I was particularly intrigued by this book because I love nonfiction (my entire TBR Pile Challenge list is nonfiction this year!) and because I lived for about ten years in Chicago and the suburbs.  I've been to Winnetka many times and actually know people who graduated from this very high school, New Trier. I also attended the same university as one of the women in the book, and I really hoped that this book would really connect with me.  

Unfortunately, it really didn't.  This book was published by a small independent publishing company, and it really showed.  I found the quality of the writing really lacking, with some serious errors in punctuation, and the style just felt amateurish.  (I should confess upfront that I am a person who becomes easily annoyed by the misuse of an apostrophe.) Maybe I'm especially nitpicky, but it really bugged me that the author (or editor) misused commas and italics repeatedly -- basic stuff that any middle school teacher would mark down.  I know my blog posts aren't always perfect, but I'm not asking anybody to pay to read my stuff. 

The story was also quite disjointed, with huge gaps in the narrative.   I think these women really did have interesting lives, and I'm quite sure I would have gotten more out of this book if it were better written.  I just couldn't get past the poor quality of the writing and editing.  It really seemed like a first draft to me.  It was only 240 pages, so it was a fast read, but I'm sure I would have liked it much better if it were longer and the women's histories were expanded.  

However, I won't be discouraged with the rest of my TBR Pile list; I've just started the next book on my list, and the first twelve pages of the prologue were infinitely better written than The Girls From Winnetka.  I've heard excellent things about nearly all of the other 11 books on the list, and the two alternates, so if nothing else I knocked the worst one off the list first.  


  1. It's always a bummer when a book doesn't live up to the expectation.
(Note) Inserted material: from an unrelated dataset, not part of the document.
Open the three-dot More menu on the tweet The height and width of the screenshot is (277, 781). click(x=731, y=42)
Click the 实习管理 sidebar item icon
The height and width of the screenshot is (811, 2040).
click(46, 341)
This one sounds good, too. And, I'm with you. Poor editing just grates me. I'm all for the independent publishers, but it's so clearly evident when they don't pay for good editors or proofreaders.

    1. It was disappointing. There's no excuse for poor editing, especially with spell-check and all the proofreading software nowadays.

  2. I'm sorry you didn't enjoy it more, and the bad editing would drive me crazy. I am with you on misused apostrophes! But doesn't it feel good to cross it off the list?

    1. Yes, and I've already donated it to the library! Maybe someone else will take it and donate $1, so there's that.